Non-fuel federal use taxes specific to the trucking industry cost companies over $6 billion a year. A large chunk of change in any year but given the significant cash flow crunches and uncertainty related to the Covid-19 pandemic, this year these taxes are rather onerous. Companies must ensure they are able to make payroll and keep the economy flowing throughout this crisis. Moreover, it is critical that fleets run the safest, cleanest trucks available and excise taxes often prevent companies from making such investments. To that end, temporarily suspending the following excise taxes should strengthen the supply chain, the economy, and the environment:
Federal Excise Tax (FET): This antiqued tax was adopted in 1917 to defray the costs of World War I and taxes trucking equipment at a rate of 12%, significantly reducing output and investment. It is the highest excise tax imposed by the federal government on any product or service. Not to mention, truck makers build their trucks in the US to serve the domestic market. Suspending this tax will incentivize companies to invest in new equipment helping domestic manufacturing, the environment, and safety.

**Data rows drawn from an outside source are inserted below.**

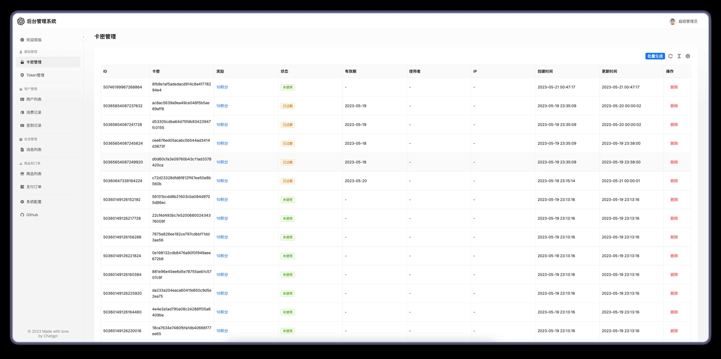Switch to 支付订单 under 商品和订单
721x359 pixels.
(x=34, y=186)
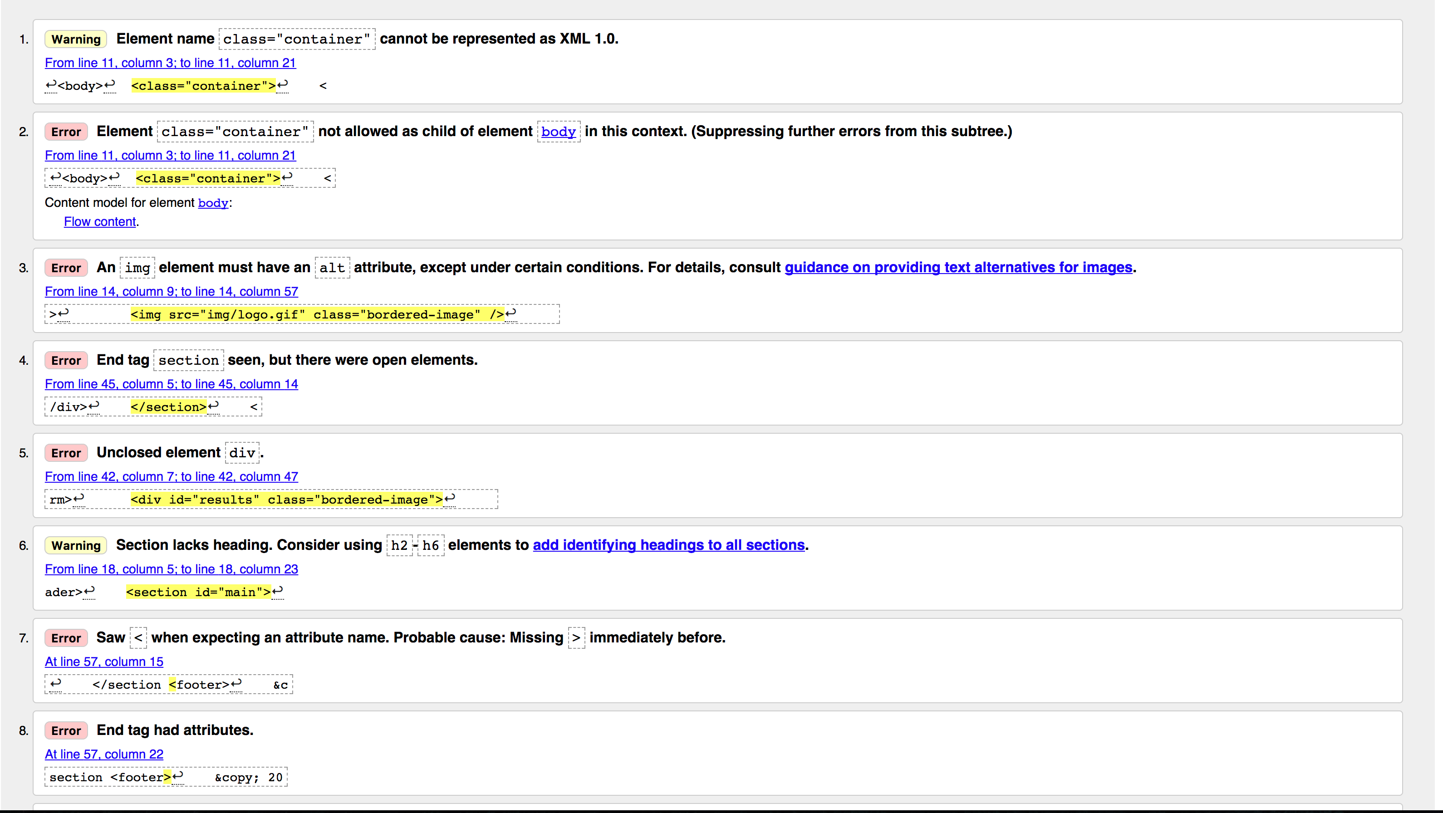Click highlighted section id="main" code extract
Viewport: 1443px width, 813px height.
pos(198,592)
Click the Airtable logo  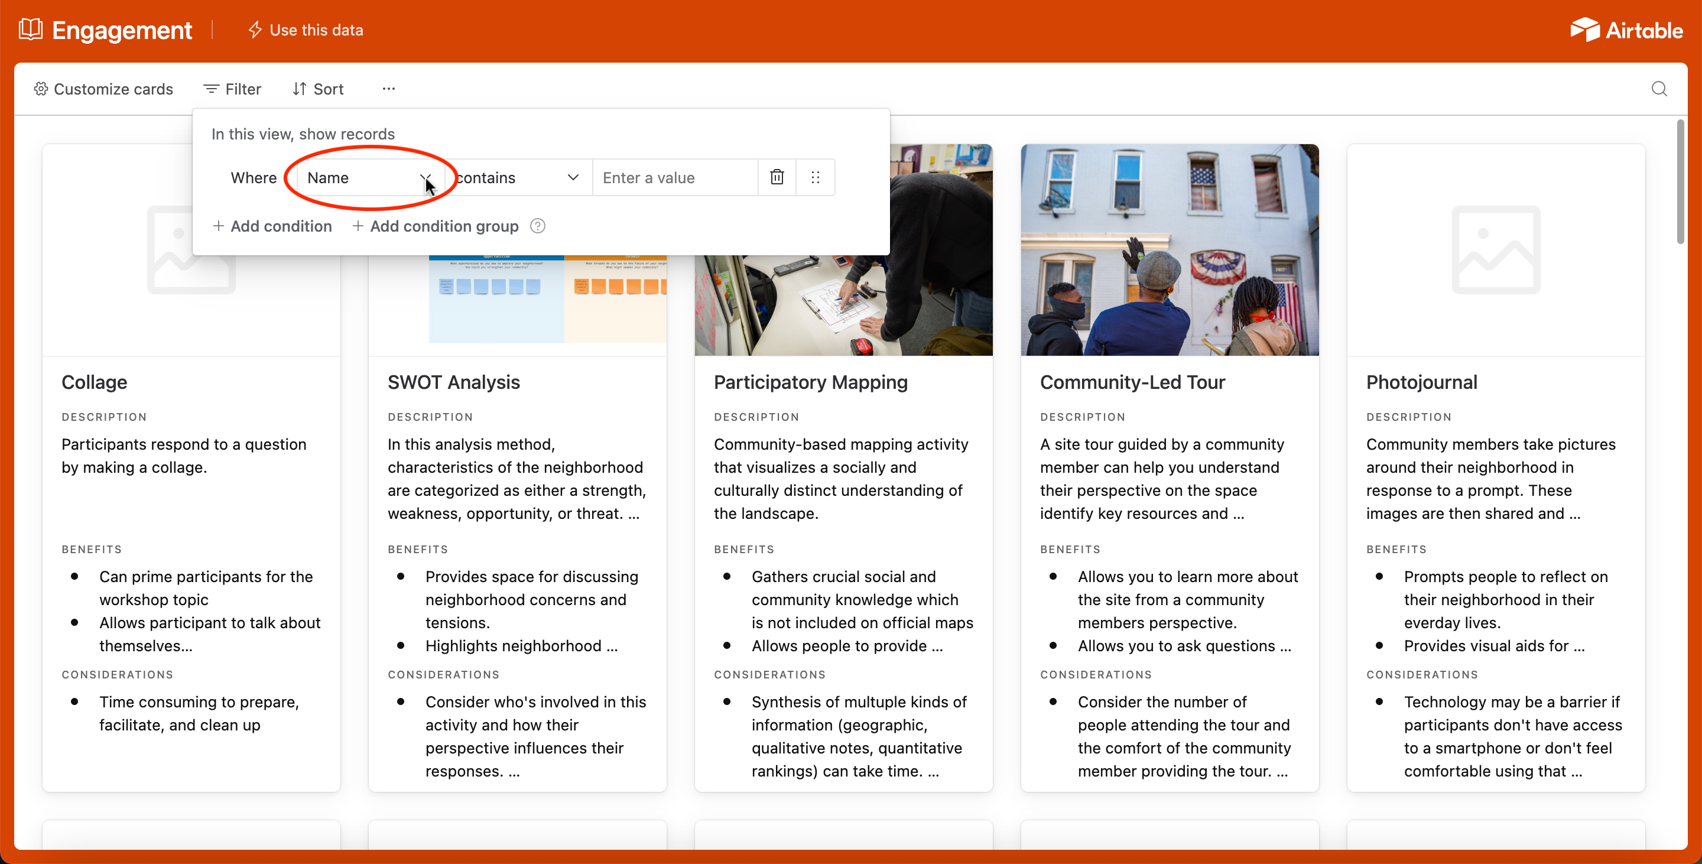point(1626,30)
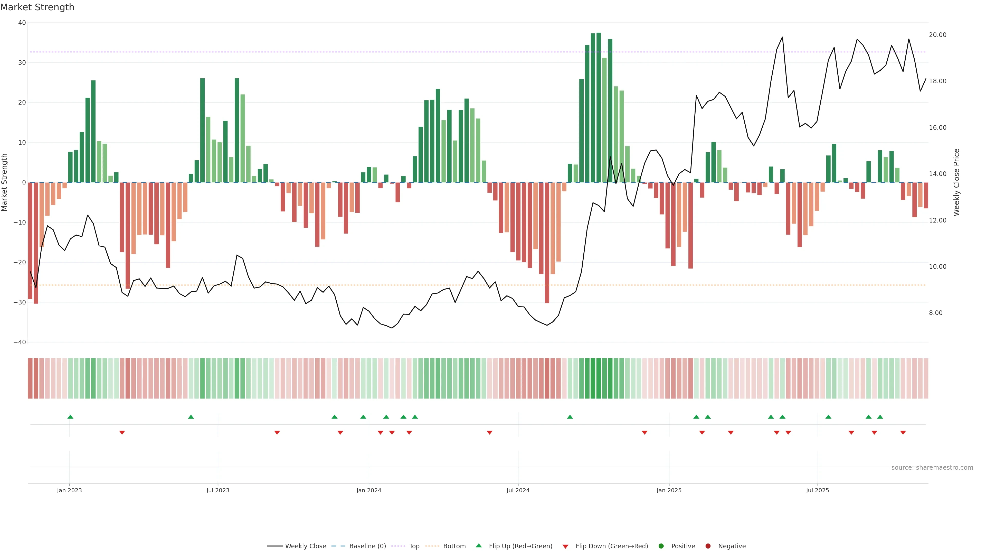Click the tallest dark green strength bar
This screenshot has width=986, height=555.
tap(599, 107)
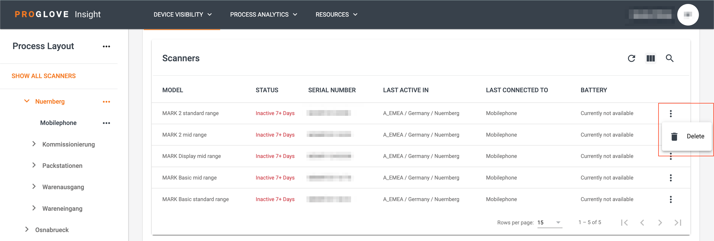The width and height of the screenshot is (714, 241).
Task: Open the ellipsis menu next to Mobilephone
Action: point(106,123)
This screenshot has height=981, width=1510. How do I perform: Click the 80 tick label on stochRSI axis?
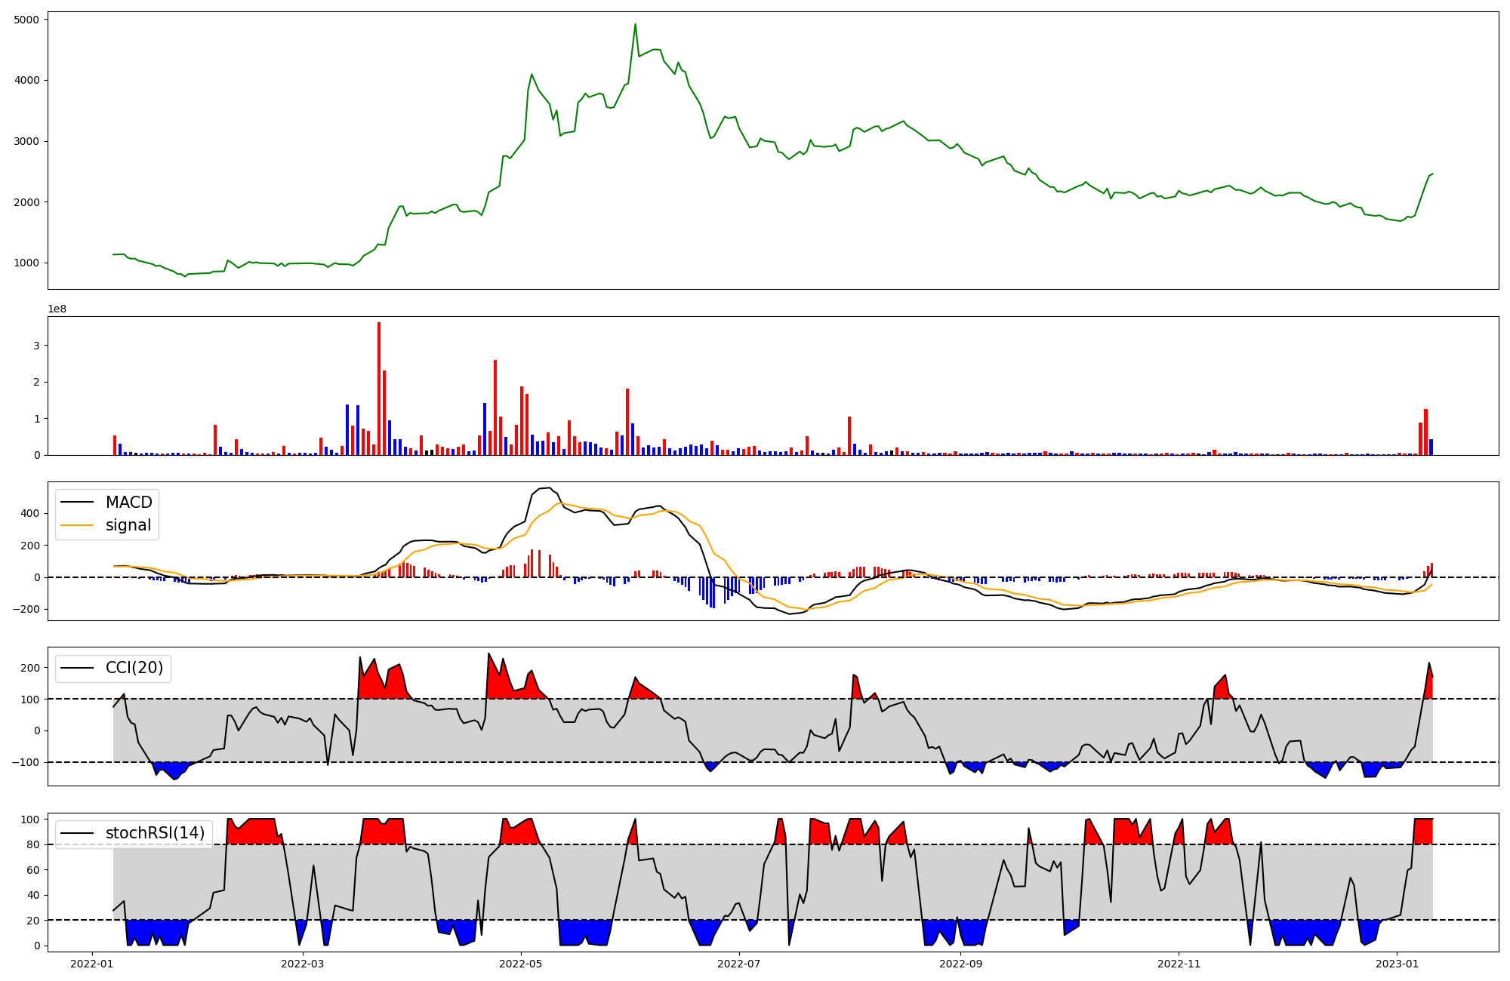(33, 844)
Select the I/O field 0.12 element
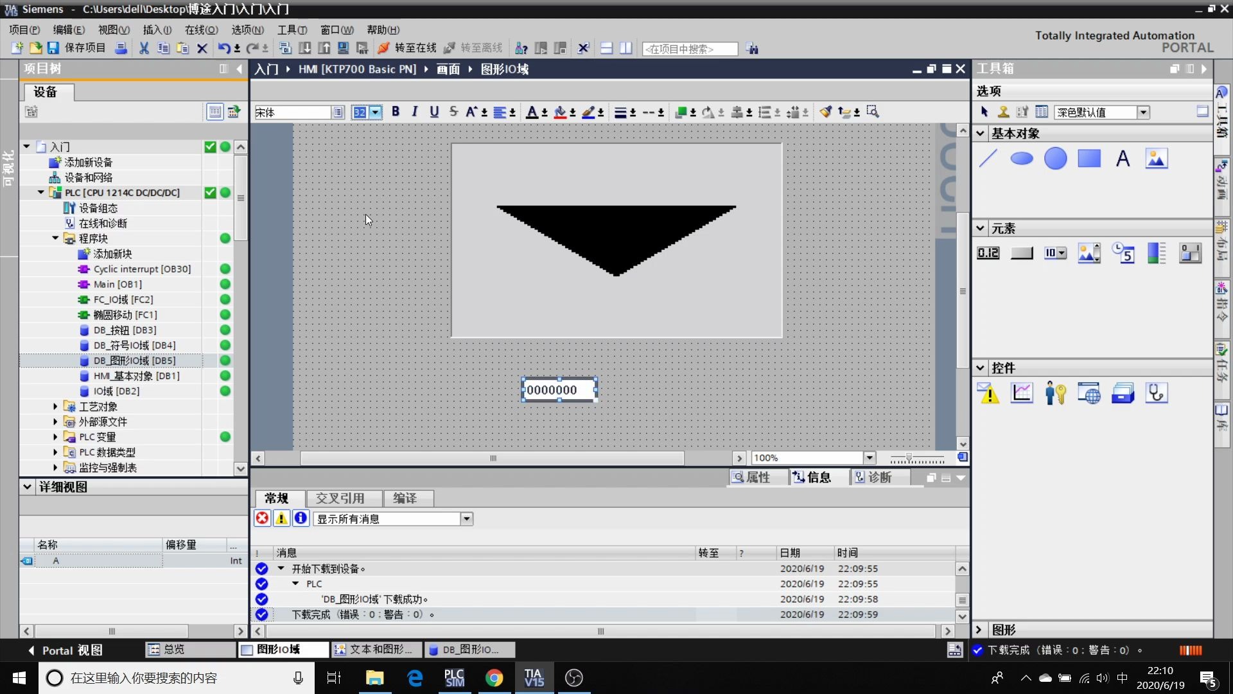The height and width of the screenshot is (694, 1233). pos(988,253)
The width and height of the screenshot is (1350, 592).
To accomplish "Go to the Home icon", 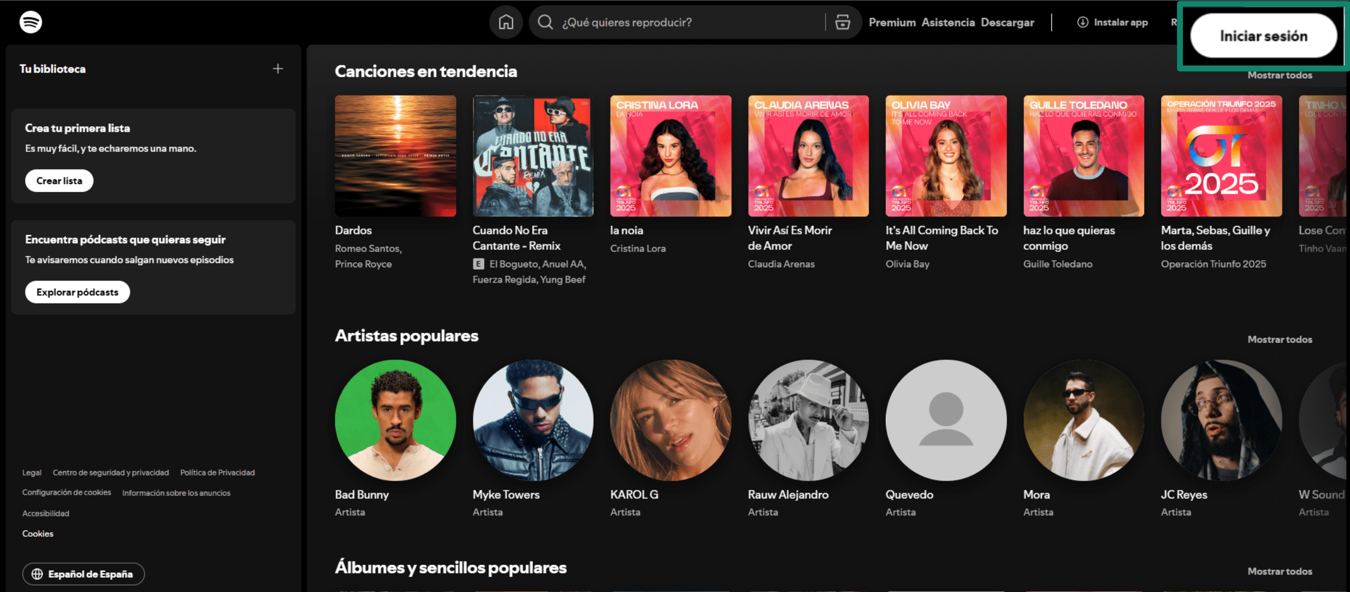I will pyautogui.click(x=506, y=22).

Tire Tax: There is only a federal tax on tires for the trucking industry which is why most people have probably never heard of it. This goes back to World War I efforts as well. Freezing this tax would save the industry about $800 million.
Heavy Vehicle Use Tax: This is assessed annually on heavy vehicles at a rate as high as $550. This must be paid as a lump sum and would save the industry almost $2 billion if suspended.
The trucking industry has been on the front lines during the pandemic heroically making sure that Americans have the food, medicine, protective equipment, and all other essentials needed to weather the storm. The federal government has a chance to thank them by reducing some antiquated and onerous tax burdens.